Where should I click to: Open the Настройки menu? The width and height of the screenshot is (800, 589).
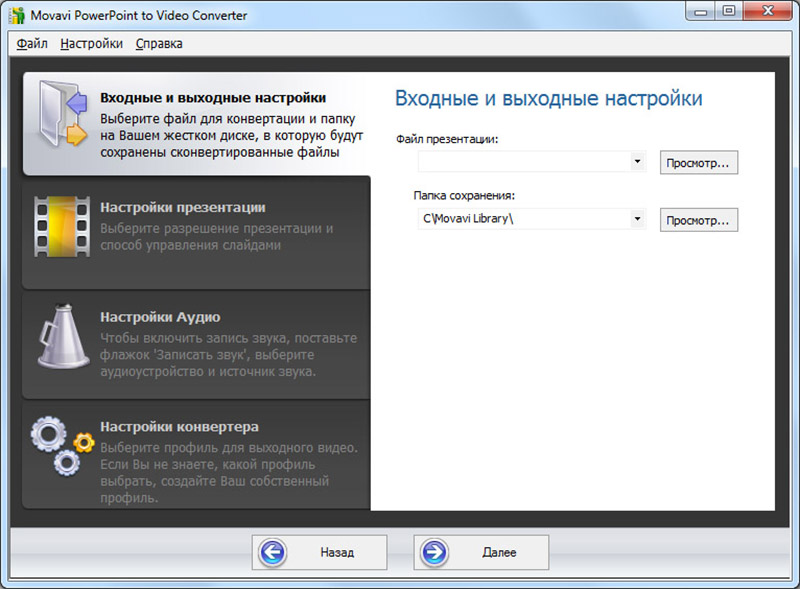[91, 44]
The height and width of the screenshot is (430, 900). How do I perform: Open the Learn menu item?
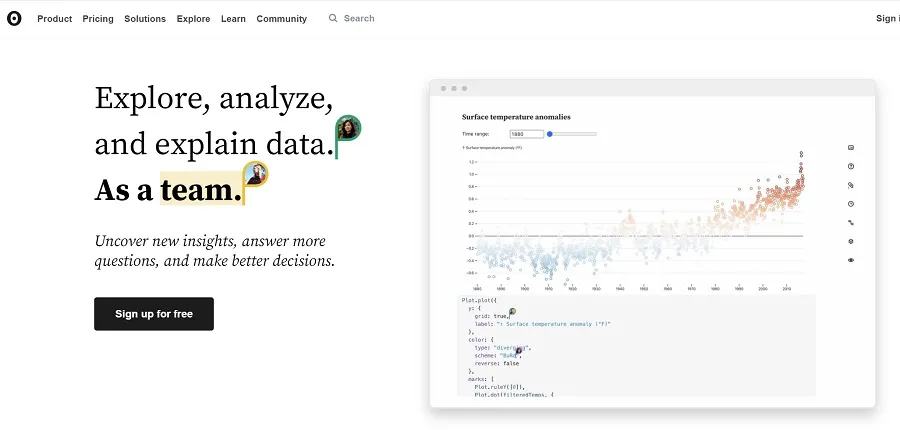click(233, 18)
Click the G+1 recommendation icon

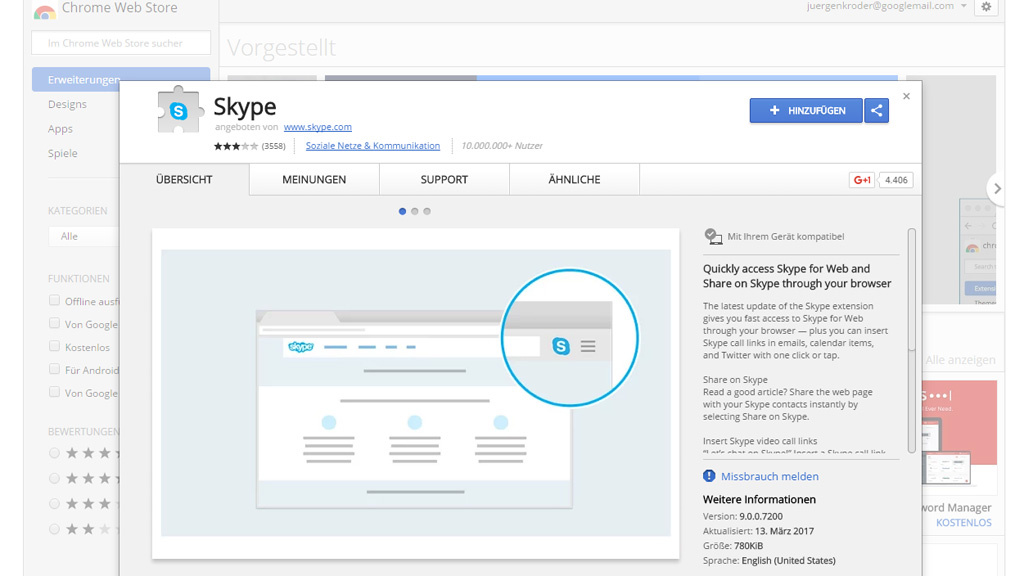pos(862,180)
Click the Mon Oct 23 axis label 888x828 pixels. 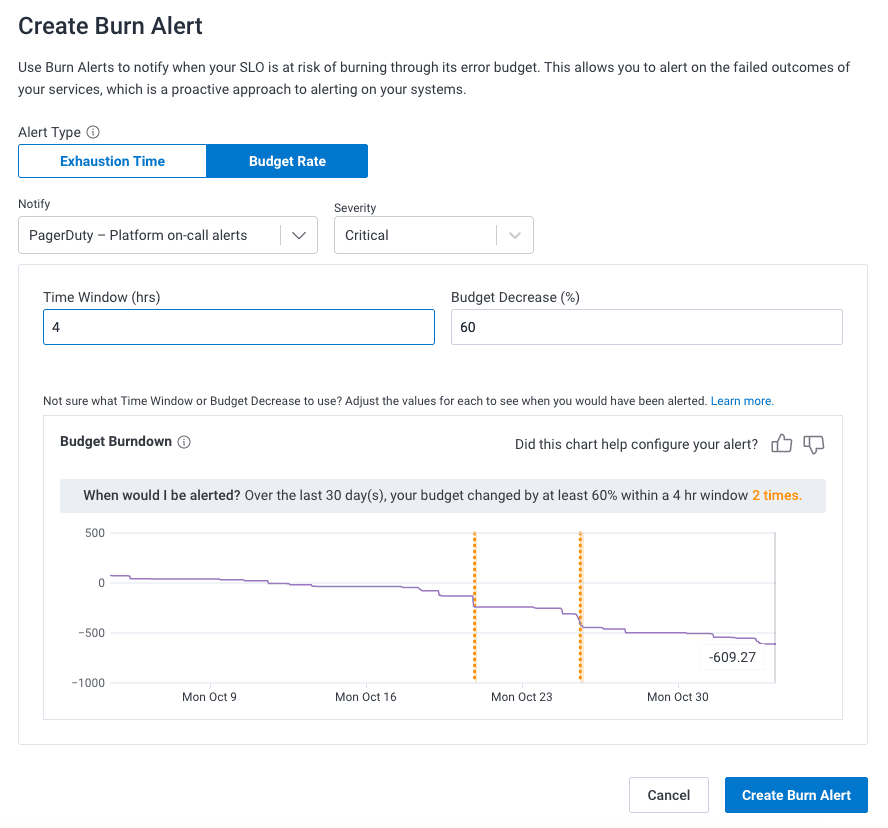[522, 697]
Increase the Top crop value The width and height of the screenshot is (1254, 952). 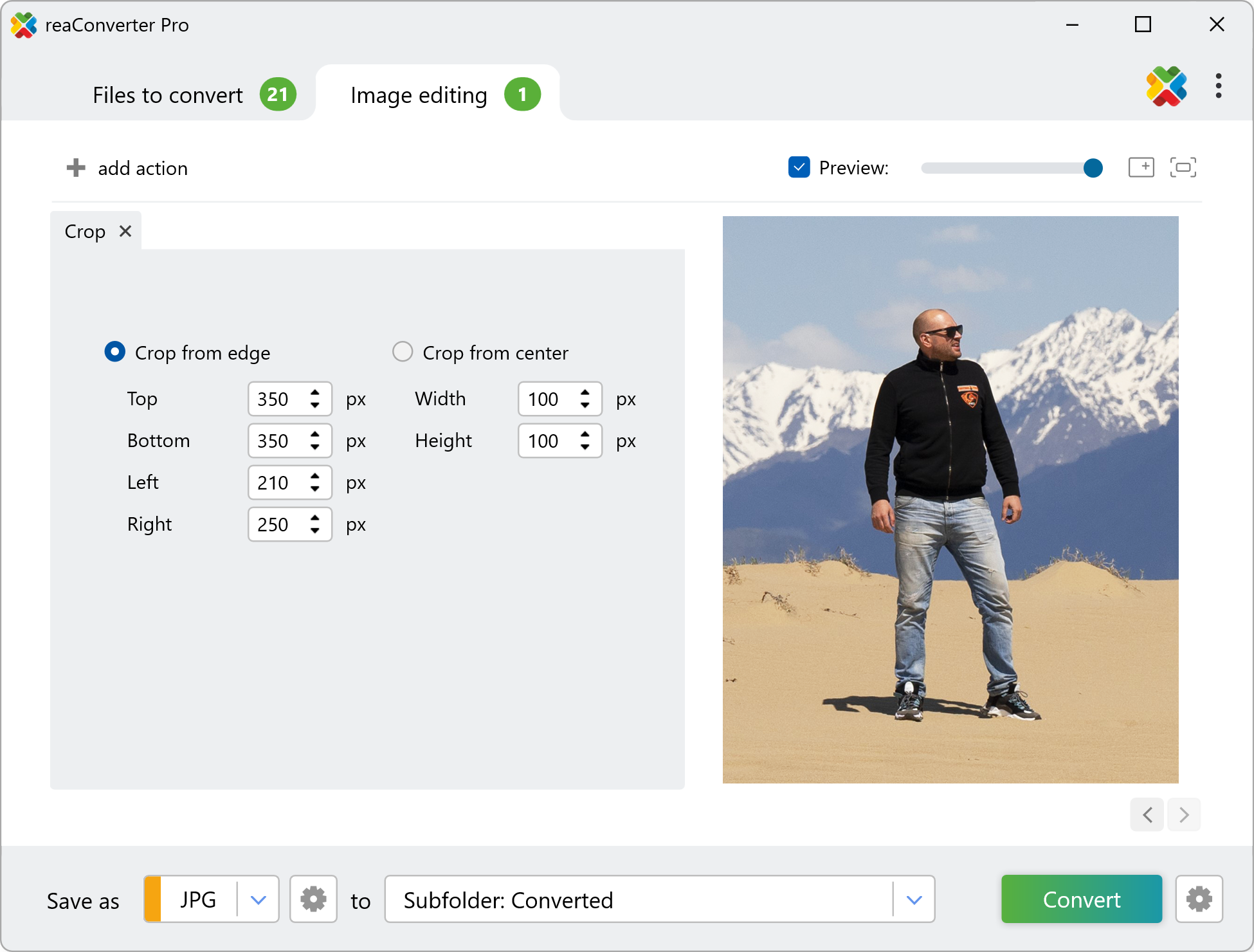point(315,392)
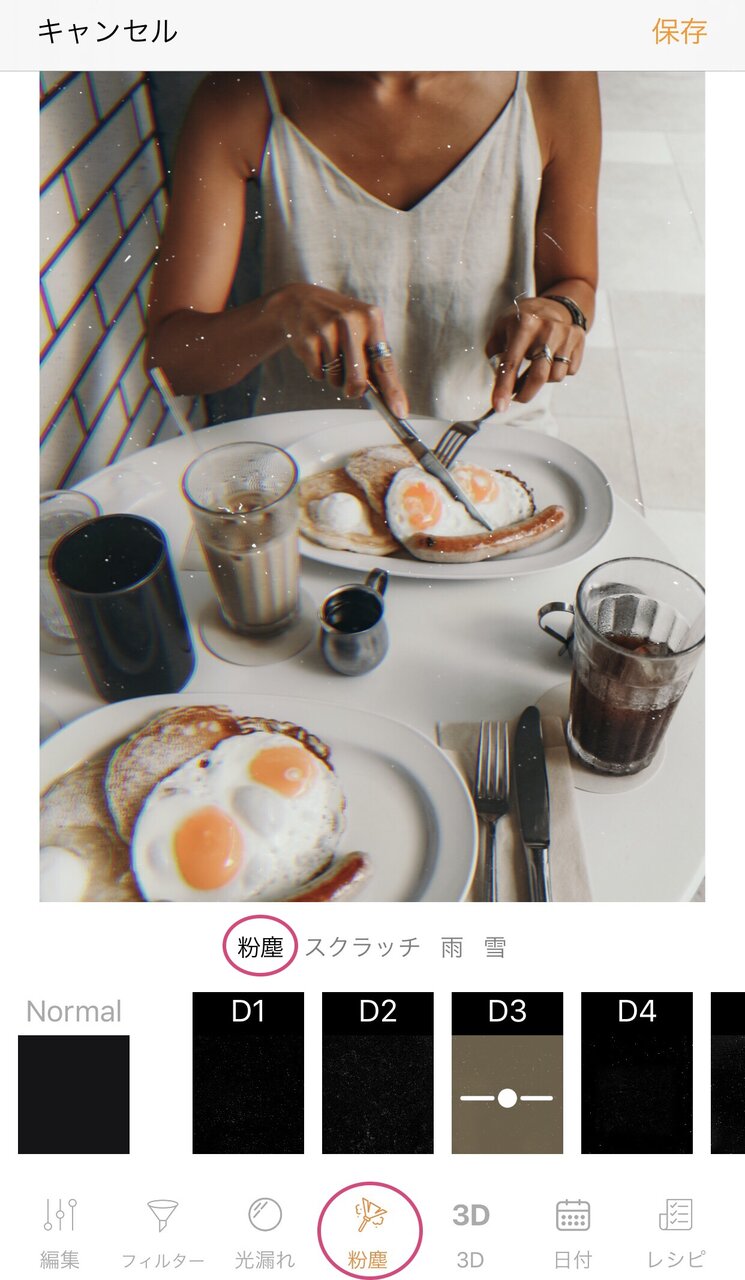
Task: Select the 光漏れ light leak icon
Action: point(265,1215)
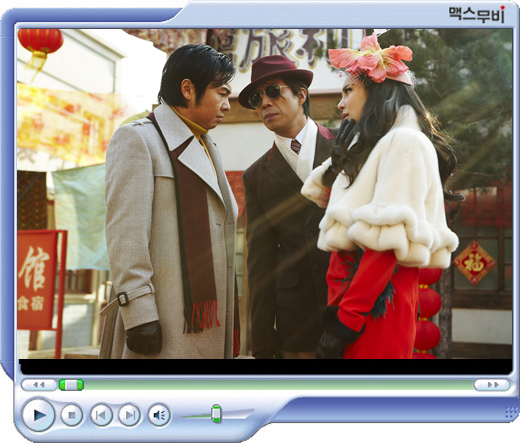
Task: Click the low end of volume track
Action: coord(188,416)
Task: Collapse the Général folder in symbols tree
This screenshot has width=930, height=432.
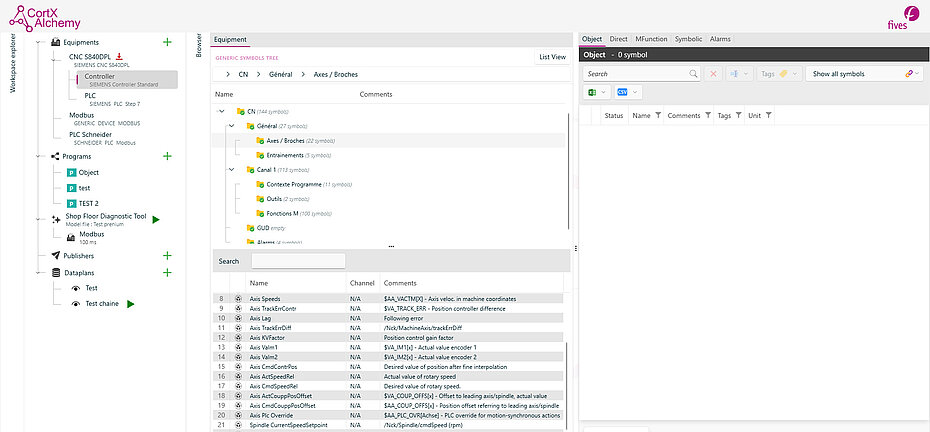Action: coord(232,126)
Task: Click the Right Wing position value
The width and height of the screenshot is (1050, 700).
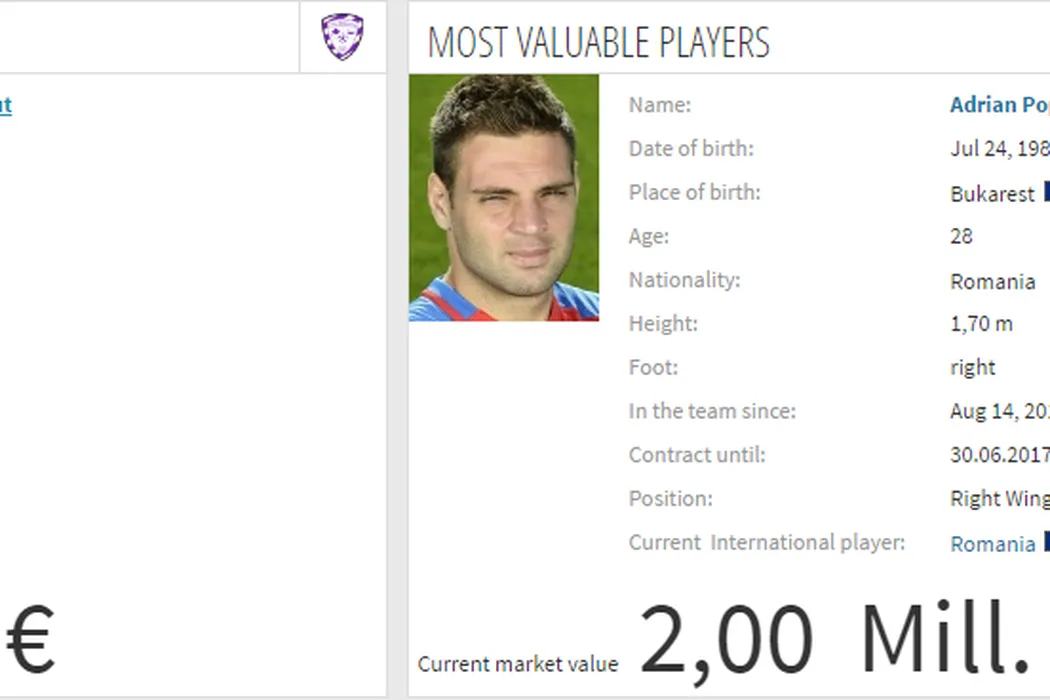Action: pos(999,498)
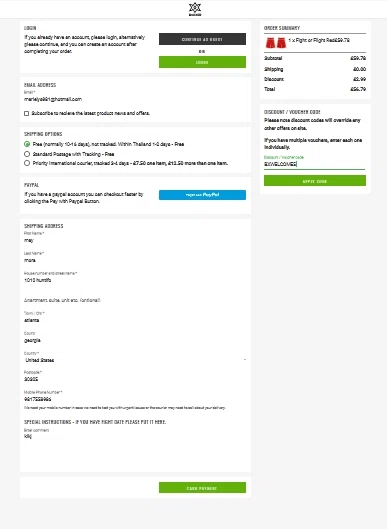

_What the task requires:_ Reproduce the lines of the items verbatim, beginning with the line that contains "Task: Collapse the" and continuing through the end of the items, both ends included. Omit the pictures from your reproduction.

_Full output:_
Task: Collapse the Général folder in symbols tree
This screenshot has width=930, height=432.
Action: coord(232,126)
Task: Click the Right Wing position value
The width and height of the screenshot is (1050, 700).
Action: pos(999,498)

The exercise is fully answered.